Turkey’s Justice Ministry is proposing sweeping legal changes that would restrict gender transition procedures and criminalize public expression of LGBTQ+ identity, according to a draft bill obtained by Kaos GL, one of the oldest LGBTI+ rights groups in Turkey.
The proposal, developed under the ministry’s Fourth Judicial Reform Strategy as part of the government’s “Year of the Family” initiative for 2025, aims to amend Turkey’s Civil Code and Penal Code, incorporating the term “biological sex” into the latter.
If enacted, the law will raise the minimum age for gender transition from 18 to 21 and require individuals to provide extensive medical documentation proving they are “permanently infertile” and that gender transition is “medically necessary.” The process will involve assessments conducted over a year at state-designated hospitals.
The bill also criminalizes public displays of LGBTQ+ identity under the penal code’s “public obscenity” article.
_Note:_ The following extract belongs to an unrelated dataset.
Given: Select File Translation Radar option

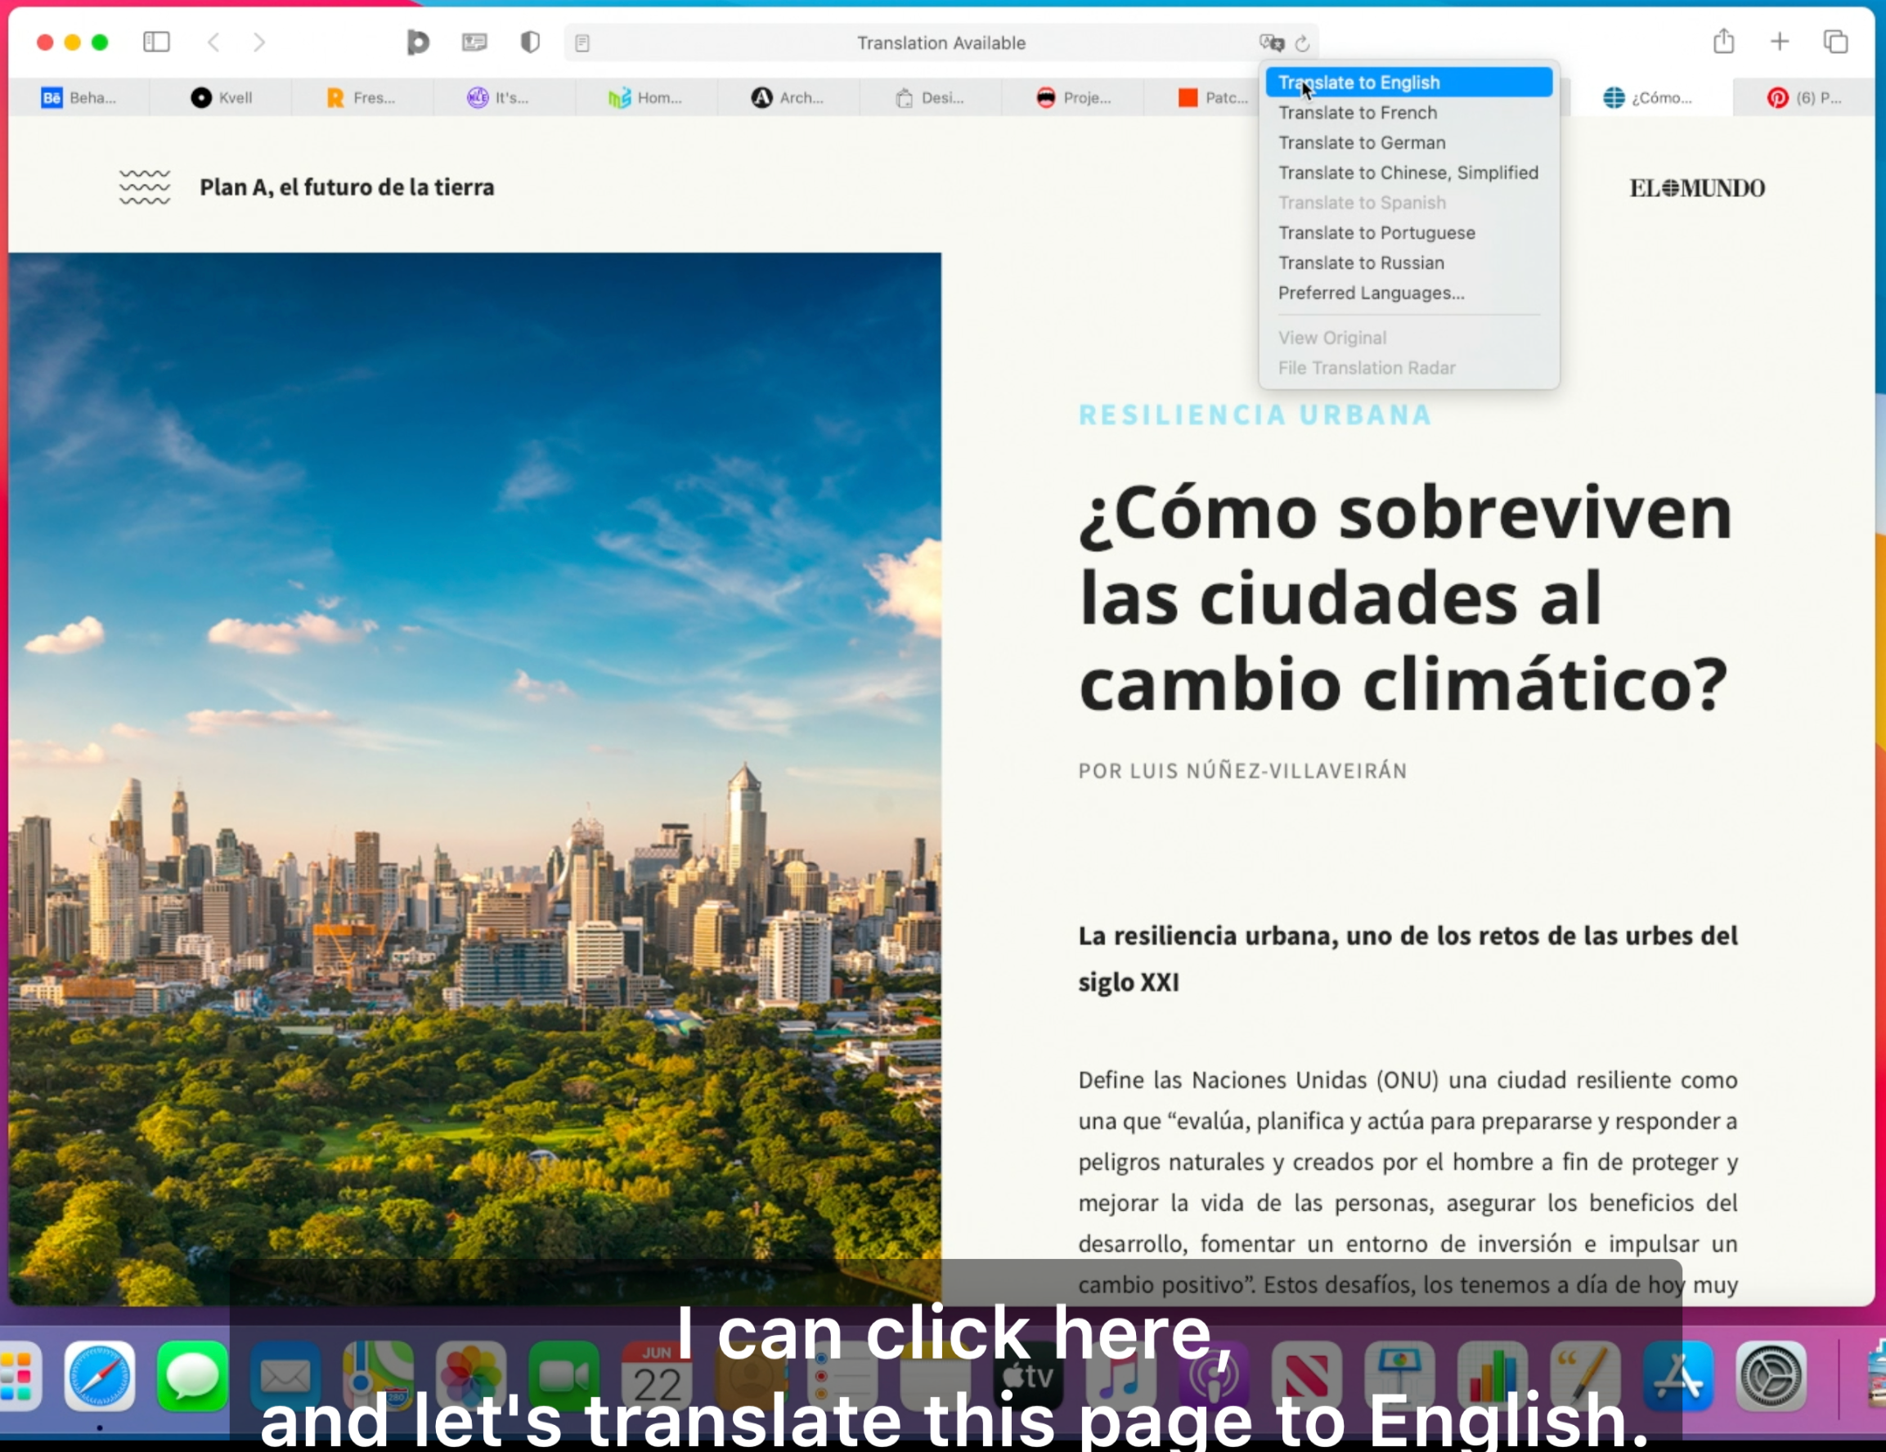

A proposed provision states that anyone “who publicly promotes, praises, or encourages behaviors contrary to biological sex and general morality” will be sentenced to from one to three years in prison, with another clause imposing up to four years for same-sex engagement ceremonies or symbolic weddings.
lawyer Kerem Dikmen, Kaos GL’s human rights program coordinator, criticized the proposed changes, arguing that they would roll back legal recognition for transgender people.
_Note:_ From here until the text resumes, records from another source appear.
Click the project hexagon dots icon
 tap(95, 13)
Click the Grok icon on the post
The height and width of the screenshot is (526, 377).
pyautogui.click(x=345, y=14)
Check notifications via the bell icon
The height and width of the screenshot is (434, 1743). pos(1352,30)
“Under these changes, a transgender person whose legal gender has not yet been recognized, or someone defying traditional gender norms through clothing, speech or self-expression, could be prosecuted,” he said.
The bill also seeks to reinstate a legal provision that Turkey’s Constitutional Court struck down in 2017. The previous law required individuals seeking gender transition to prove they were permanently infertile.
Dikmen argued that LGBTQ+ rights organizations could face legal prosecution for “publicly encouraging attitudes and behaviors contrary to biological sex.” This would extend to leaders and staff of organizations advocating for gender expression and freedom of speech as well as journalists who interview individuals with unrecognized gender identities and help make them visible.
Although homosexuality has been legal throughout modern Turkey’s history, gay people regularly face harassment and abuse.
The proposed changes reflect recent rhetoric from President Recep Tayyip Erdoğan and his government, which have portrayed LGBTQ+ identity as a threat to traditional family values. The LGBTQ+ community, which is increasingly marginalized in Turkey, has been a key target in Erdoğan’s speeches. Pride parades have been banned since 2015, and state-sponsored anti-LGBTQ+ rallies have become more frequent. The Religious Affairs Directorate has also used Friday sermons to label LGBTQ+ movements as attempts to “erase the natural essence of men and women.”
If passed, the bill would mark one of the most significant legal setbacks for LGBTQ+ rights in Turkey in years.